Case ID: so2d_872/html/0307-01.html
Source: Caselaw Access Project
Author: {"author": "WHATLEY, Judge.", "license": "Public Domain", "url": "https://static.case.law/"}
Date Created: 2024-08-24T03:29:51.129683

Richard N. CORPSTEIN, Appellant, v. STATE of Florida, Appellee.
    No. 2D02-4845.
    District Court of Appeal of Florida, Second District.
    April 14, 2004.
    Victoria L. Bloomer of Escobar, Ramirez & Associates, P.A., Tampa, for Appellant.
    Charles J. Crist, Jr., Attorney General, Tallahassee, and Richard M. Fishkin, Assistant Attorney General, Tampa, for Ap-pellee.
   WHATLEY, Judge.

Richard N. Corpstein appeals his conviction for conspiracy to traffic in cocaine. We affirm the denial of his motion to suppress without discussion; however, we reverse his conviction and remand for a new trial because the trial court erred in refusing to instruct the jury on a lesser included offense.

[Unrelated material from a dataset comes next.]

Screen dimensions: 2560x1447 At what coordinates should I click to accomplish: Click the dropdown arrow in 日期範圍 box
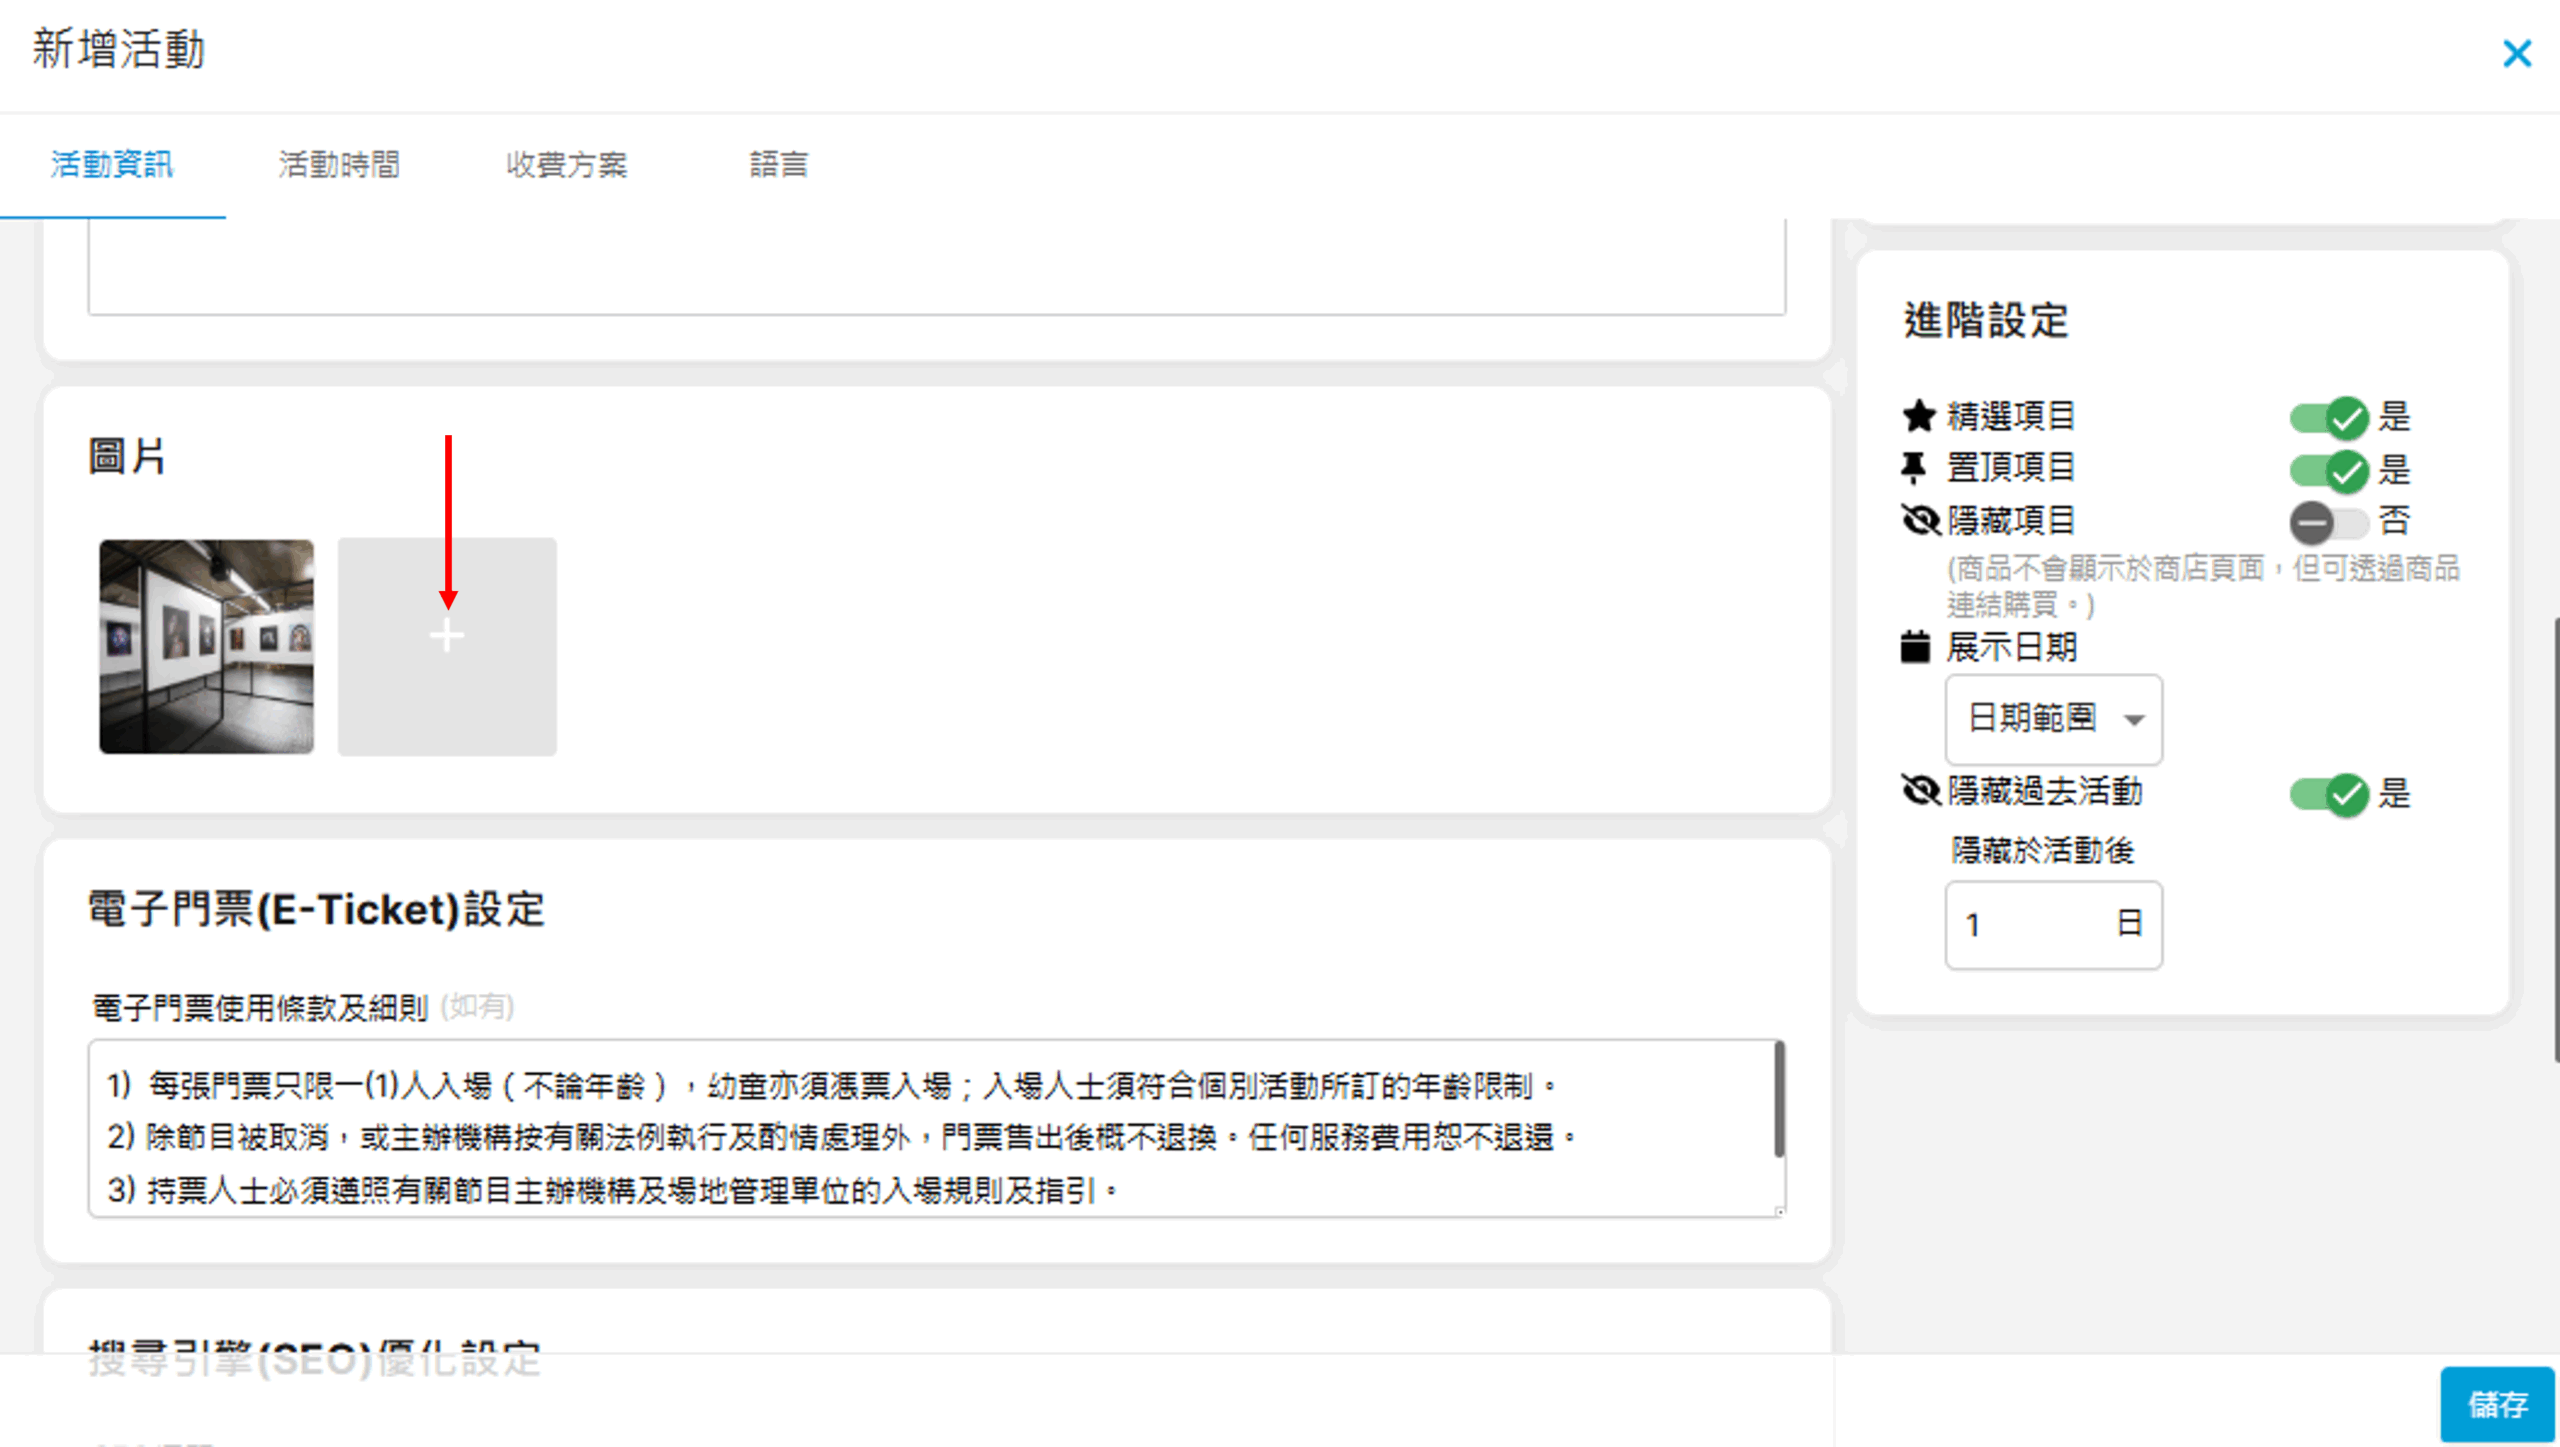point(2134,720)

Corpstein was charged with conspiracy to traffic in twenty-eight grams or more but less than 200 grams of cocaine. § 893.135(l)(b)(1)(a), Fla. Stat. (2001). At the charge conference, Corpstein asked the court to instruct the jury on the offense of conspiracy to deliver cocaine. § 893.13(1)(a)(1), Fla. Stat. (2001). This statute provides that it is unlawful for any person to sell, manufacture, or deliver cocaine, but it does not contain an element requiring a specific quantity of cocaine. Id. The trial court denied the requested instruction.

In State v. Weller, 590 So.2d 923, 926 (Fla.1991), the Florida Supreme Court noted that “an instruction on conspiracy to deliver cocaine is not automatically required as a lesser included offense of conspiracy to traffic in cocaine.” The supreme court held that the instruction must be given if the elements of delivery are alleged in the information and the evidence at trial supports the charge. Id.; see also Hettick v. State, 637 So.2d 964 (Fla. 2d DCA 1994).

In the present case, the elements of delivery were alleged in the amended information. However, the State argues that the evidence clearly showed that Corpstein delivered more than twenty-eight grams of cocaine, and therefore, the evidence did not support an instruction of conspiracy to deliver cocaine. We do not find merit in this argument because there is no element requiring a specific amount of cocaine under section 893.13(l)(a)(l), and therefore, the delivery of any amount of cocaine would be a violation of the statute.

In Amado v. State, 585 So.2d 282, 283 (Fla.1991), the Florida Supreme Court held that even if the evidence is “overwhelming that the amount of drugs involved in this transaction exceeded twenty-eight grams [this] does not preclude giving the instruction upon request” because juries are permitted to convict on lesser offenses if they choose to exercise their power to pardon. See Belser v. State, 854 So.2d 223, 224 (Fla. 1st DCA 2003) (concluding that even where “the weight of the evidence is overwhelming in favor of the state’s charge, the defendant is entitled to an instruction on a lesser offense where the charging document and the evidence adduced at trial could support a conviction for the lesser offense”).

Accordingly, we reverse Corpstein’s conviction for conspiracy to traffic in cocaine and remand for a new trial.

Reversed and remanded.

COVINGTON and VILLANTI, JJ, Concur. 
      
      . A violation of section 893.135(l)(b)(l)(a), conspiracy to traffic in twenty-eight grams or more but less than 200 grams of cocaine, carries a mandatory minimum term of three years in prison and a $50,000 fine. A violation of section 893.13(l)(a)(l) does not mandate these two penalties.